老舗和菓子店「虎屋」は12月15日、自社が営業する喫茶処「虎屋菓寮」京都店の隣にギャラリー(京都市上京区一条通烏丸西入、TEL 075-431-4736)をオープンし、来年の干支(えと)にちなんだ企画展「虎屋の寅年展」を開催する。
面積約77平方メートルの同ギャラリーは、烏丸通りからのアイキャッチとなるよう外壁に白ベースに薄ピンクの釉(うわぐすり)をかけた柔らかい印象の特注タイルを使用し、角に丸みを持たせた印象的な建物。内装は、天井と壁の上部に厚さ8ミリの吉野杉材を格子状に組み、トップライトを設けて室内に光が落ちるような造りにした。同ギャラリー担当の長谷川愛美さんは「京都の大工の技が生かされていると同時に、最先端の構造技術を用いた革新的な建物になっている」と話す。
同ギャラリーオープンについて、「菓寮へ来ていただいたお客さまに、お菓子だけでなく豊かな時間を提供すること。そして、新たな文化創造の場として同ギャラリーを設置する運びとなった。永い歴史と現代の結び目として、虎屋発祥の地である京都から新たな文化を創造・発信していくことを目指している」と長谷川さん。

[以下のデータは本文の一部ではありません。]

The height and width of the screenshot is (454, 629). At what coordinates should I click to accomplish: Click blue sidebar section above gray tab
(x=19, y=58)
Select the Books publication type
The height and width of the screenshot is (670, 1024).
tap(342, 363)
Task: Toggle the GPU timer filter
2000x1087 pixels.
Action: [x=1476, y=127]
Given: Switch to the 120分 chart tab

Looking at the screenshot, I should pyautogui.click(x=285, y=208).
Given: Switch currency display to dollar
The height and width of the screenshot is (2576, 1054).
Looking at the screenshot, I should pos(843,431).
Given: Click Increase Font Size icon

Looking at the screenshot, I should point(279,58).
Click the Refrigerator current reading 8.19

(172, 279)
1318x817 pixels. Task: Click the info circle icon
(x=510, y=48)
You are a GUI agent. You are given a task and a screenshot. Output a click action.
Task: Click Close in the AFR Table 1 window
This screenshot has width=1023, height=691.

1回目となる企画展は、来年の干支(えと)である「寅」にちなんだ作品を中心に13点を展示する。古いものでは「雛井籠(ひなせいろう)」(1776年=安永5年」や「虎屋看板」(江戸時代)」なども含まれる。虎屋看板は江戸時代には店頭にあったが、その後東京の赤坂本社で永らく保管され、久しぶりに京都への里帰りが実現した。そのほか、富岡鉄斎、中村宗哲(9代)、永楽善五郎(16代)など京都を代表する作家の作品が見どころ。
今後は展示だけにこだわらず、講師と近い距離で交流できる講演会やワークショップなども計画しているという。
営業時間は10時~17時。入場無料。来年1月31日まで。